Data excerpts:
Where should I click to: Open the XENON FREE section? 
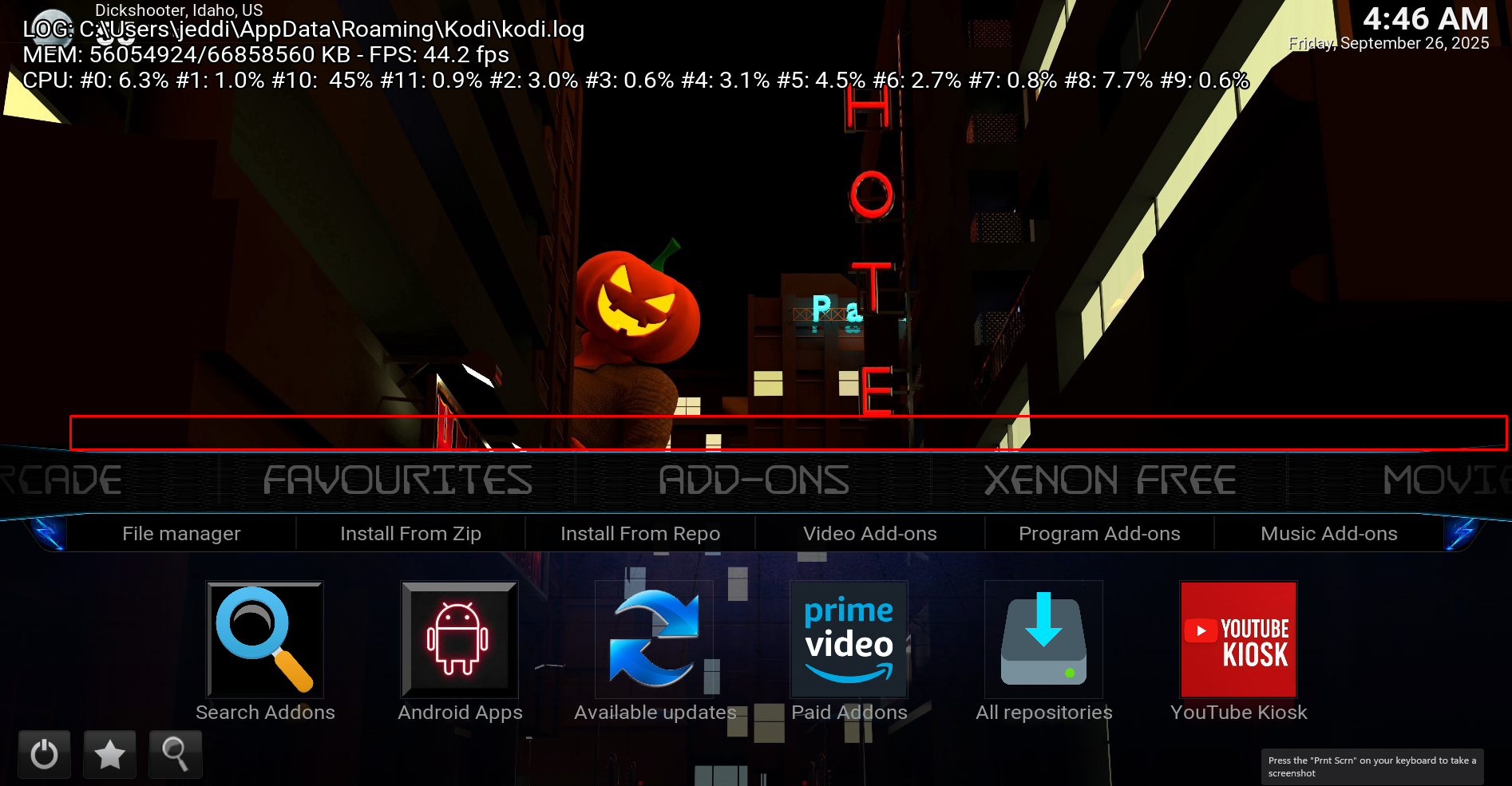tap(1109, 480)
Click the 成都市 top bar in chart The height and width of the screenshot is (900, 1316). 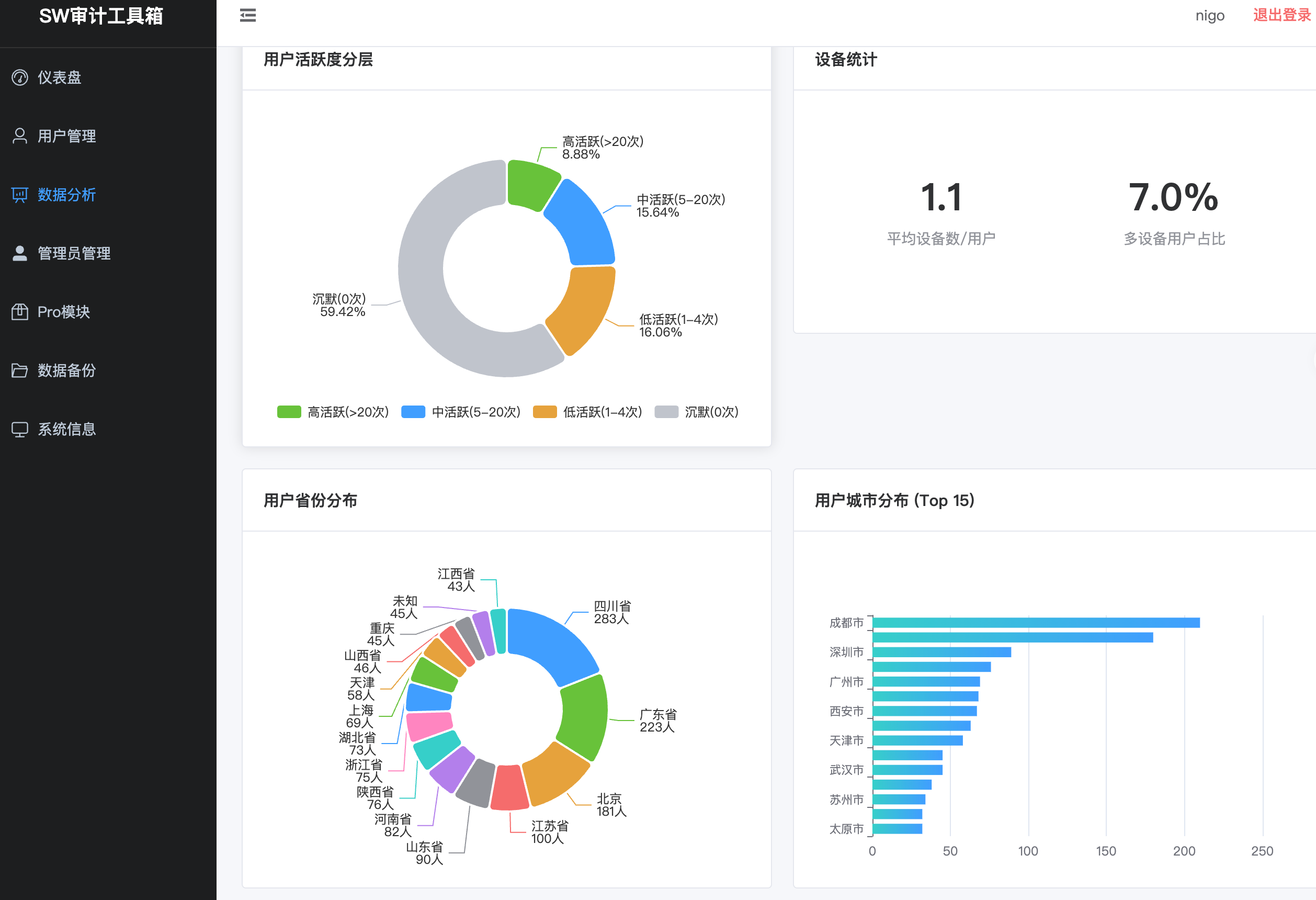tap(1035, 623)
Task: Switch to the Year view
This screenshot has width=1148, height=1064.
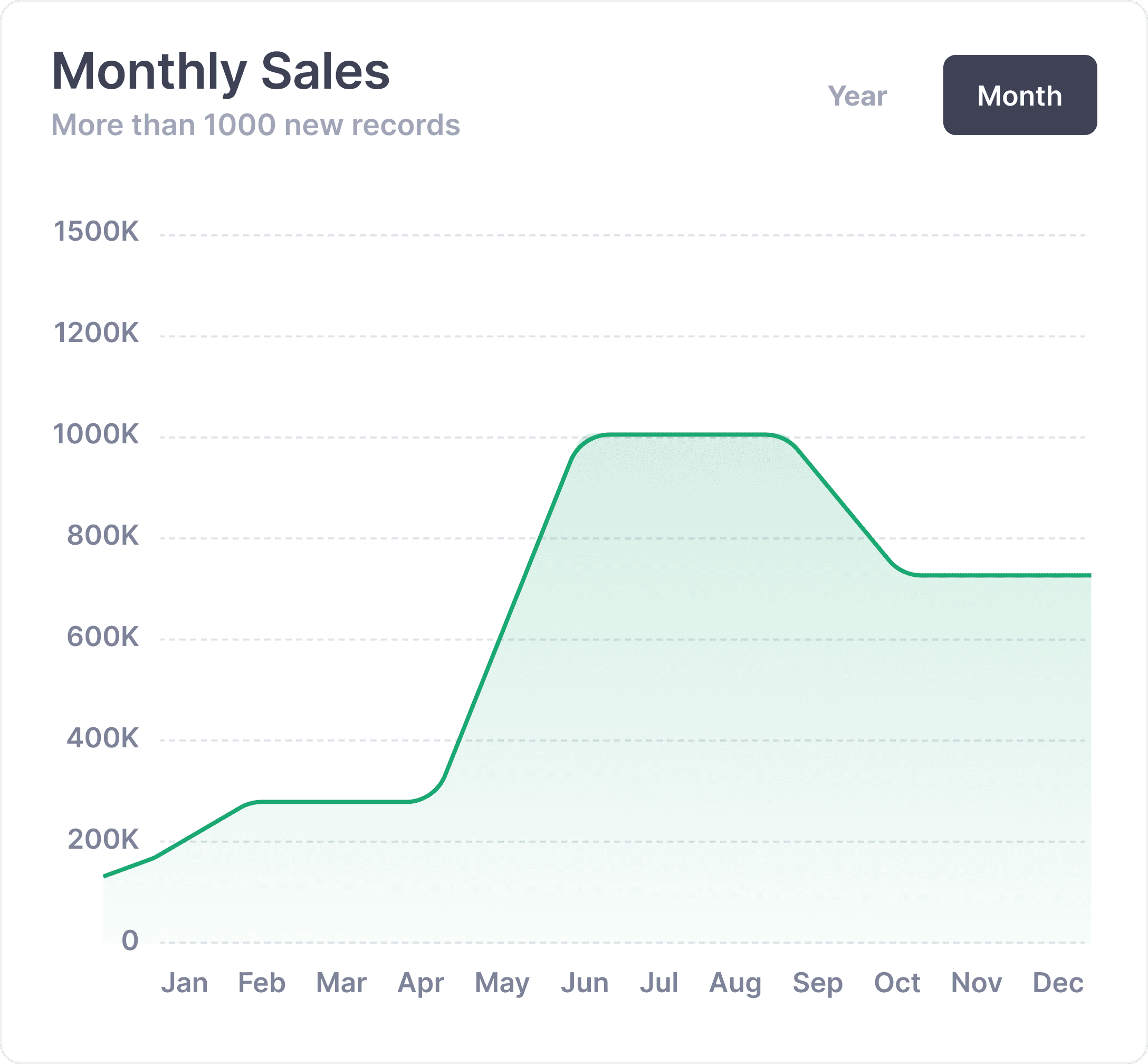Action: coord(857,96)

ASSIGNMENT
An exact copy is required of the lines from the one holding "Task: Switch to the Year view" to the end of the entries above, both included; no pictures belong in it.

WRITTEN ANSWER
Task: Switch to the Year view
This screenshot has width=1148, height=1064.
Action: coord(857,96)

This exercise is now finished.